E continuava, tranquilamente:
«Entre essa distância estão muitos montes escalvados pelos campos e muitos rios, e em um destes montes que se chama o Baependi, se suspeita haver metal pela informaç ão que deixou o defunto Bartolomeu da Cunha; e adiante passando o rio Igarai se achava uma campina dilatada de minas de cristais finissimos e indo fazendo a mesma derrota se acharam muitos morros escalvados e campos gerais, cujos morros mostram terem haver para muitas experiências que se tem feito que por falta de mineiros não se sabe o que é. (…) Esta quantidade de campos e capões é regada de muitos rios, uns grandes e outros pequenos, em que não pôde faltar ouro e lavagem, que por não ter lugar não fiz o exame.» O que essa carta prova é que mesmo antes de 1694 se faziam experiências, numerosas e diversas, em rios e córregos dos trilhos que comunicavam a zona de São Paulo com o sertão dos Cataguazes.

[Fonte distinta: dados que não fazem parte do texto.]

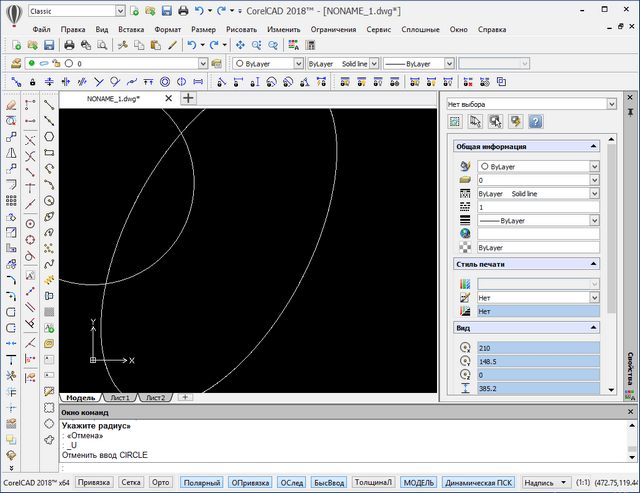
Task: Open the Рисовать menu
Action: [x=242, y=30]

Em 5 de novembro de 1694 Lencastre escreveu uma carta em que exigia que o idoso mineiro Bento Surrel Camiglia o acompanhasse em sua entrada. Desejoso, em 1695, de devassar a região além da serra de Jacobina (tendo constatado existirem minas de salitre) com o ainda grande sertanista Domingos Afonso Sertão por guia e apontador; determinou levar o idoso mineiro Bento Surrel Camiglio, o Desembargador Belchior da Cunha Brochado, o engenheiro Francisco Pinheiro, o coronel Pedro Barbosa Leal, Antônio de Brito de Castro e Sampaio e Miguel Soares Henrique.
Recebeu em 6 de junho de 1698 curiosa carta de Lopo de Albuquerque da Câmera:
«Vou com esta e com toda a verdade dar conta a Vossa Senhoria que, vindo dessa Bahia de minha casa e fazenda a este sertão do rio São Francisco com certos indicios de fazer a Sua Majestade um singular serviço, descobri em certa parte um padrão de pedra com um título escrito com letras redondas em que li o seguinte: «Minas de prata que achei neste lugar no ano de 1614 que a seu tempo saberá Sua Majestade delas». E, E observando o lugar assinalado, vi que reluziam de maneira a terra e pedras que logo tirei algumas da superfície que remeto a Vossa Senhoria para mandar fazer experiência, e tendo alguma conta será de grande conveniência pela facilidade com que se pode abrir e conduzir o que eu farei nas primeiras diligências a minha custa, por fazer a Sua Majestade maior serviço. Não despreze Vossa Senhoria este meu alvitre porque é dado sem afetação alguma e só com a verdade com que costumo falar em toda a matéria, quanto mais nesta de tanto porte de que podem resultar aumentos para a Coroa, de que me ficam certas esperanças por estes e outros indicios que ninguem chegou a ter nesta pretensão e nesta certeza, terão entendido os oficiais da Câmara que eu não me ausentei por não servir este ano, como agora me avisam chamando-me. Vossa Senhoria me ordene o que hei de seguir, oara mostar em toda a ocasião que sou herdeiro do zelo de meus antepassados no serviço de Sua Majestade, que Deus guarde, e à pessoa de Vossa Senhoria muitos anos. Muito servidor de Vossa Senboria sou, LAC».